* _TASKS_
[A] In the article on the New Castle and Chappaqua boards, restate the part starting with "CHAPPAQUA, N.Y. –" and going on through "commercial tax base.", renaming "emergency response planning" as "disaster preparedness planning".
[B] Name every person mentioned in the article on the New Castle and Chappaqua boards, along with the title it gives each one.
[C] Pick up the article on the joint New Castle and Chappaqua board meeting after its final sentence and carry it forward.

New Castle Supervisor Susan Carpenter, left, and Chappaqua school board President Victoria Tipp met Tuesday night at Horace Greeley High School.
New Castle Supervisor Susan Carpenter, left, and Chappaqua school board President Victoria Tipp met Tuesday night at Horace Greeley High School. Photo Credit:

CHAPPAQUA, N.Y. – The New Castle Town Board and the Chappaqua Board of Education met briefly Tuesday night but opened the doors for better communication when it comes to emergency response planning and increasing the town’s commercial tax base.

The emergency response discussion was made even more relevant because of Hurricane Sandy in October. The town’s communication and infrastructure management came under fire during the storm, while many parents praised the school district’s constant emails and phone calls.

The school board and Superintendent Lyn McKay agreed to help the town set up a similar robocall system.

The two boards also discussed designating a permanent shelter in the town. Horace Greeley High School typically welcomes residents to shower and warm up during a blackout, but the high school was without power for much of the storm.

To be a permanent shelter for the town, Greeley would need a generator, which John Chow, assistant superintendent for business, estimated would be between $250,000 to $300,000.

“I don’t think there’s anybody in this town that wouldn’t agree that we need a shelter,” said school board member Jeff Mester. “I think the real issue, and I don’t think I have any answer for it today, was a six-figure cost of having a generator that could generate an entire building with that.”

* _SUPPLIED INFORMATION_

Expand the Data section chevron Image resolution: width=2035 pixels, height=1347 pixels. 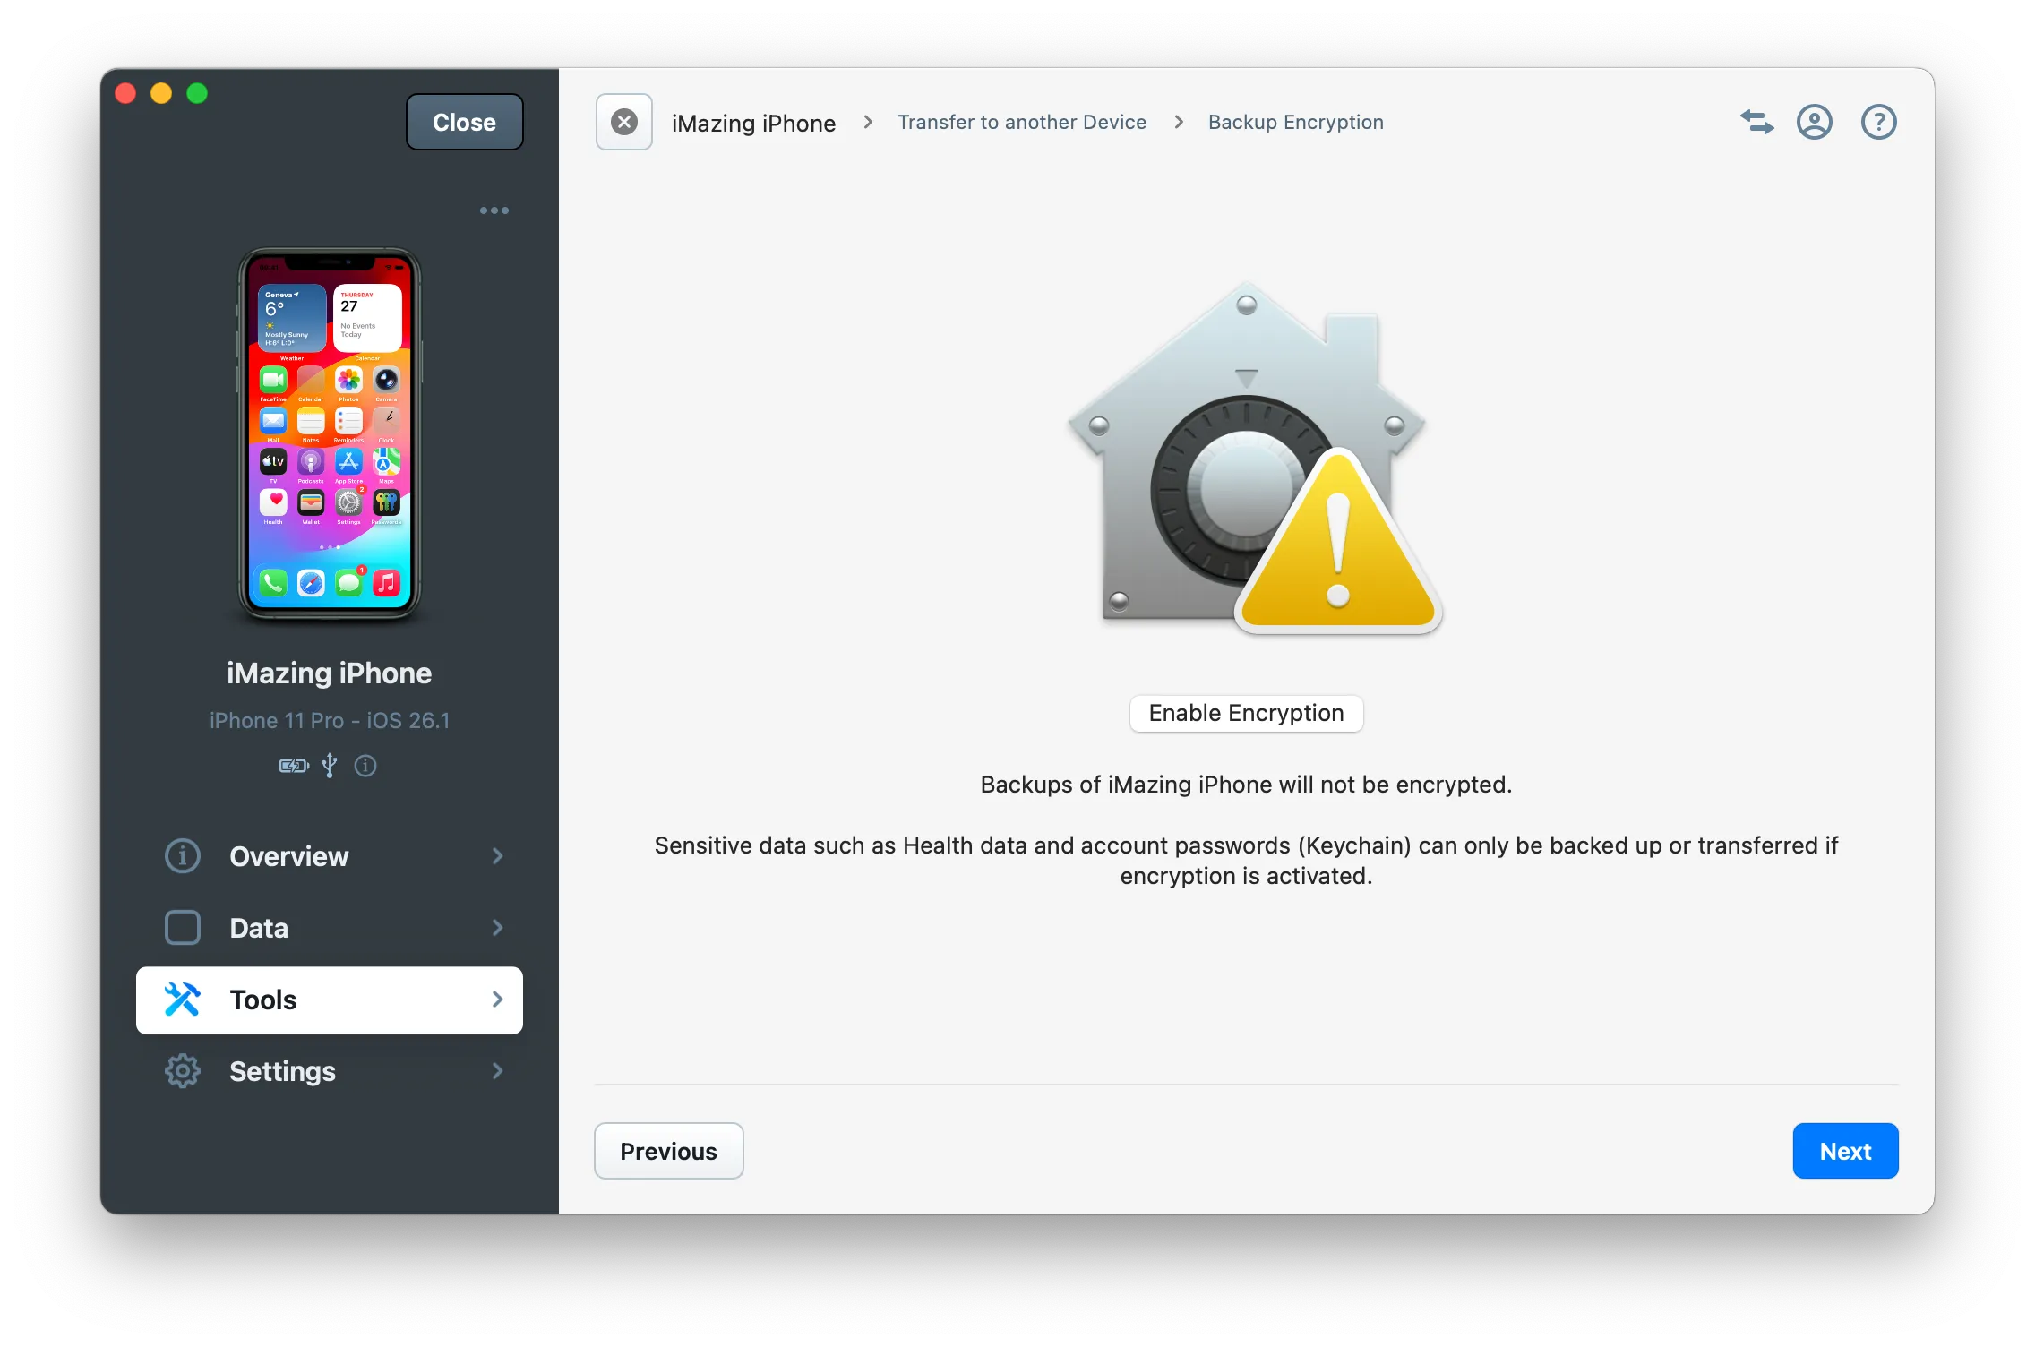[x=498, y=928]
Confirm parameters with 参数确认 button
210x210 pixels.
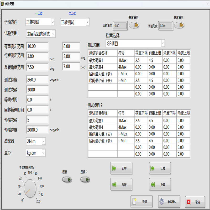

* _ANSWER SET_
[A]
CHAPPAQUA, N.Y. – The New Castle Town Board and the Chappaqua Board of Education met briefly Tuesday night but opened the doors for better communication when it comes to disaster preparedness planning and increasing the town’s commercial tax base.

[B]
- Susan Carpenter, New Castle Supervisor
- Victoria Tipp, Chappaqua school board President
- Lyn McKay, Superintendent
- John Chow, assistant superintendent for business
- Jeff Mester, school board member

[C]
The boards agreed to look into the possibility of a state grant for a generator.

The second-half of the meeting focused on increasing the town's commercial tax base, specifically the town board-initiated proposal to rezone Chappaqua Crossing for retail development. Several school board members understood concerns about historic preservation, but seemed in favor of the revenues it would generate for the town and school district.

“We can’t pretend that this is 1970,” said school board member Alyson Kiesel, who has lived in Chappaqua more than 40 years. “We need commercial revenue to offset what we’ve lost and the escalating costs. And it’s important that it’s tasteful and relevant to the needs of the community.”

The boards ran out of time and were unable to get to the third agenda item, which focused on unfunded mandate relief, and agreed to schedule another meeting soon.

“We should plan this and do this more often,” said School Board President Victoria Tipp. “It’s been very helpful.”